After 30 Years of War Against Iraq, Americans Must Make Reparations

March 20, 2021 was the 18th anniversary of the United States invasion of Iraq. However, the American war against that country did not begin in 2003. The U.S. has been fighting a war against Iraq since 1991.

Thirty years of conflict has killed hundreds of thousands of Iraqis and injured many times more.

Millions of people have been displaced directly by American bombing and invasion and indirectly by the rise of militia and paramilitary groups that flourished after the U.S. dismantled the Iraqi state. Extensive bombardment has destroyed thousands of homes, mosques, schools, and hospitals.

The use of weapons such as cluster bombs and depleted uranium has contaminated the landscape with dangerous and toxic unexploded munitions and heavy metals. Bombing, battles, and careless military occupation have damaged and destroyed an unknown number of priceless artifacts and world-historical monuments.

Americans must also remember—or learn for the first time—that their CIA helped the Iraqi Ba’ath Party come to power in the 1960s. This set in motion the events that led to Saddam Hussein’s rise to the presidency in 1979.

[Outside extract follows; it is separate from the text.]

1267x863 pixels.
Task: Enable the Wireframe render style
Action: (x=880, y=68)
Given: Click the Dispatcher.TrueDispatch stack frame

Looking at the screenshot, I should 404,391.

Despite, or perhaps because of his brutality, the U.S. allied with Saddam in his war against Iran in the 1980s. It supported and enabled his use of internationally banned chemical weapons. American companies supplied the technologies to build those weapons.

It was only after Saddam’s usefulness had been exhausted that George H.W. Bush turned on his former ally and launched the war that continues to this day. Six American presidents—George H.W. Bush, Bill Clinton, George W. Bush, Barack Obama, Donald Trump, and now Joe Biden—have continued this conflict.

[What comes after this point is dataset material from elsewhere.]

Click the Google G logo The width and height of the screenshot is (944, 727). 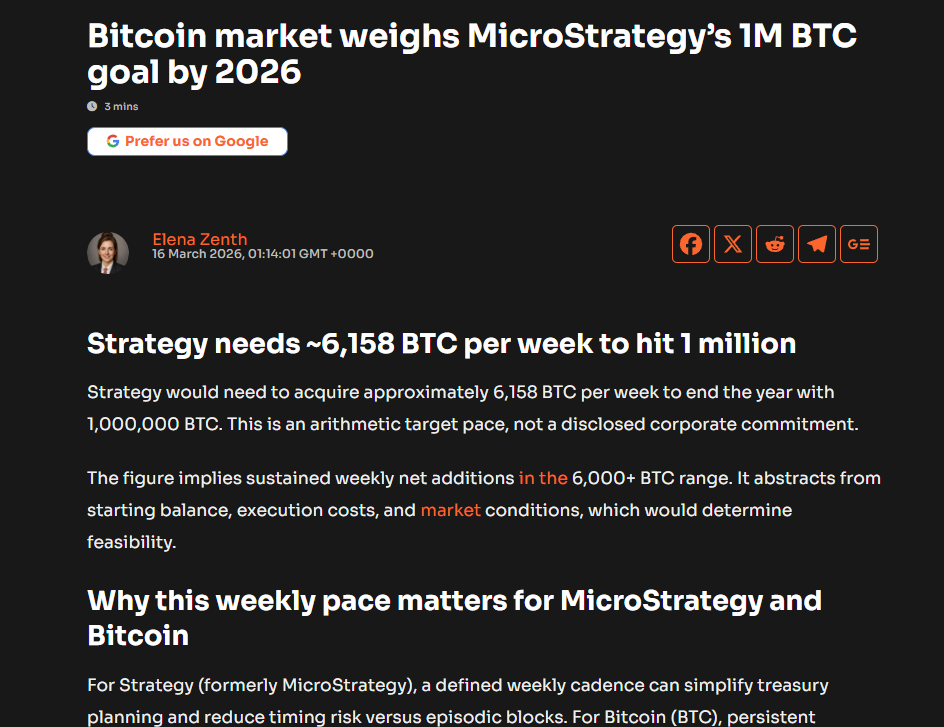[x=113, y=141]
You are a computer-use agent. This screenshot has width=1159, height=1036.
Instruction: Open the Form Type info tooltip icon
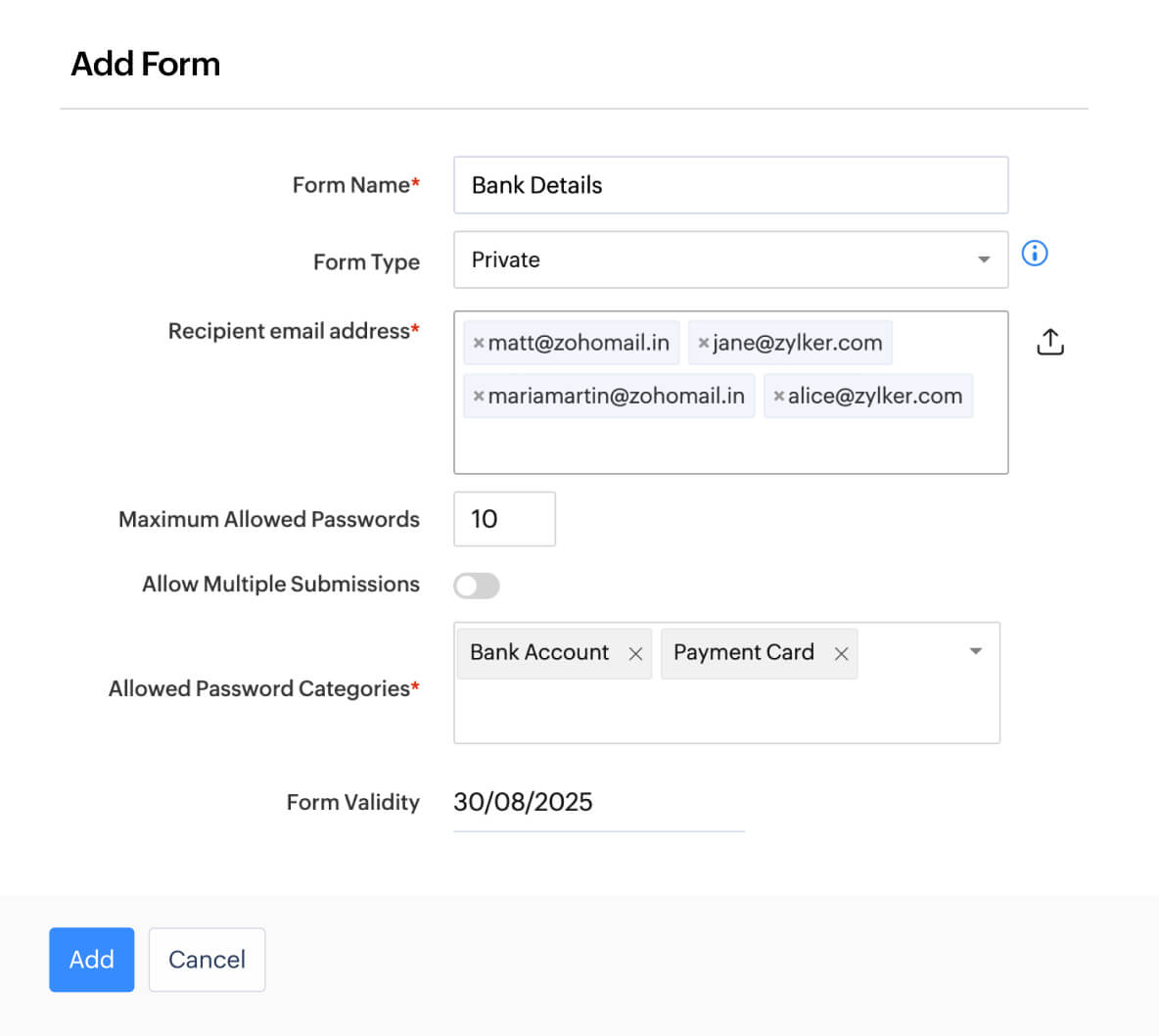(x=1035, y=254)
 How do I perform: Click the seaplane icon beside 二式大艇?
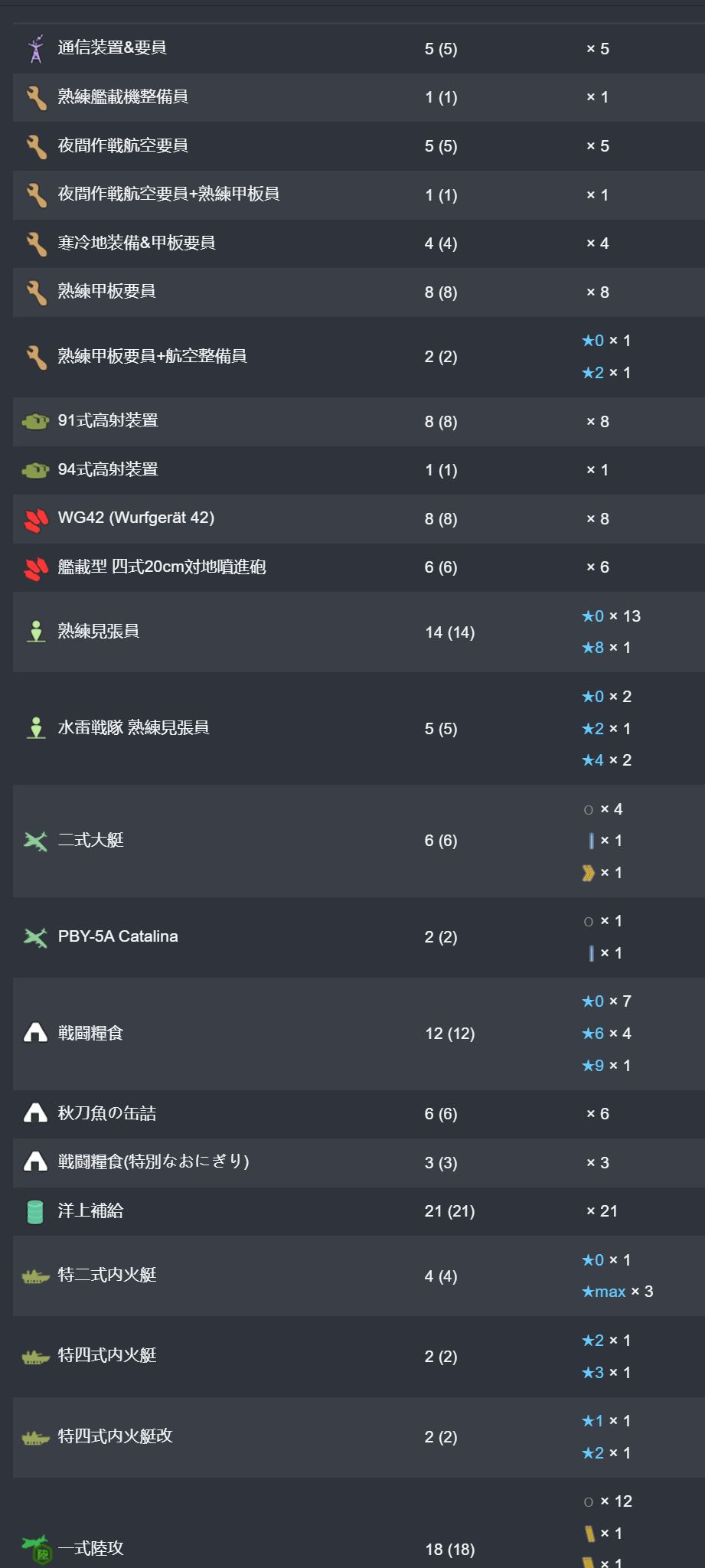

Americans owe a debt to the people of Iraq that can never be repaid in full. However, it is incumbent and imperative that we try.

First and foremost, Biden must end the American war against Iraq without precondition or caveat. This means withdrawing all of the troops, stopping the bombing, and dismantling the structures of permanent occupation.

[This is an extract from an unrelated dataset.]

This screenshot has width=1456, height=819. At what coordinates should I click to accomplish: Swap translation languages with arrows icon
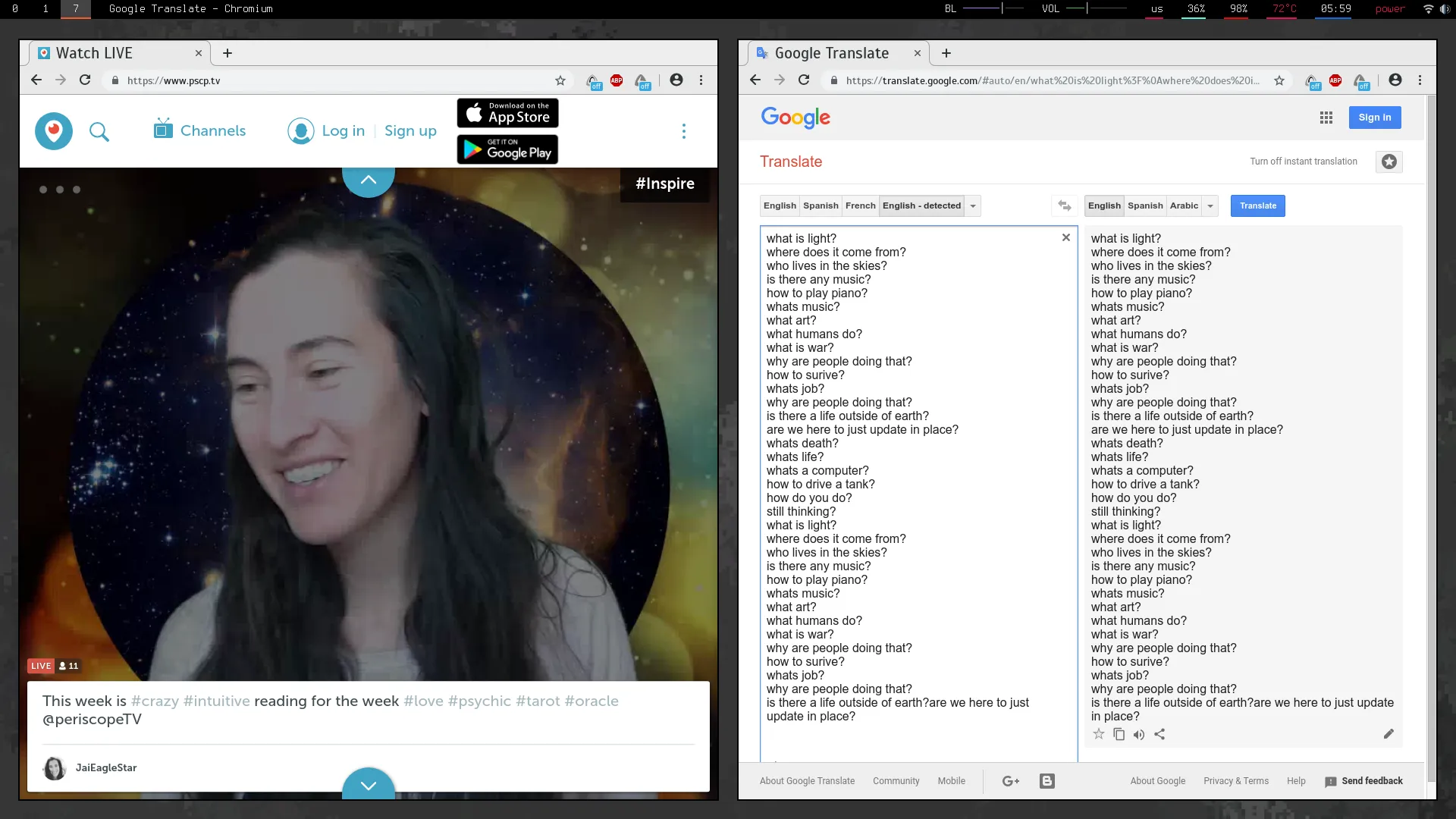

Second, we must bring the leaders and participants in this devastating war to account. Starting with the bombing of Iraq in 1991 that United Nations investigators called “near apocalyptic,” the U.S. has continued to commit atrocities and war crimes for three decades. We must bring the planners and perpetrators of these crimes to some measure of justice.

Third, the United States must vastly expand its financial support for refugee resettlement. Those still leaving Iraq because of instability and violence should have the option to resettle in the United States or elsewhere as they so choose, and the U.S. should facilitate those processes.

Fourth, reparation funding must be allocated to provide individual Iraqis with monetary compensation for the extreme pain and suffering we have caused them and to (re)build their lives however they see fit. The U.S. must also dedicate resources for rebuilding infrastructure and environmental remediation. The toxic remains of weapons such as depleted uranium need to be safely cleaned up.

No amount of money can ever fully heal the physical and psychic wounds that the American war against Iraq has caused. But, on the inauspicious 30th anniversary of this conflict, Americans can demonstrate contrition, and work to ameliorate, if only partially, the suffering their government and military have caused by making that government make reparations to the people of Iraq.

Jared Keyel, syndicated by PeaceVoice, is a Ph.D. candidate at Virginia Tech’s School of Public and International Affairs, researching refugee resettlement in the United States.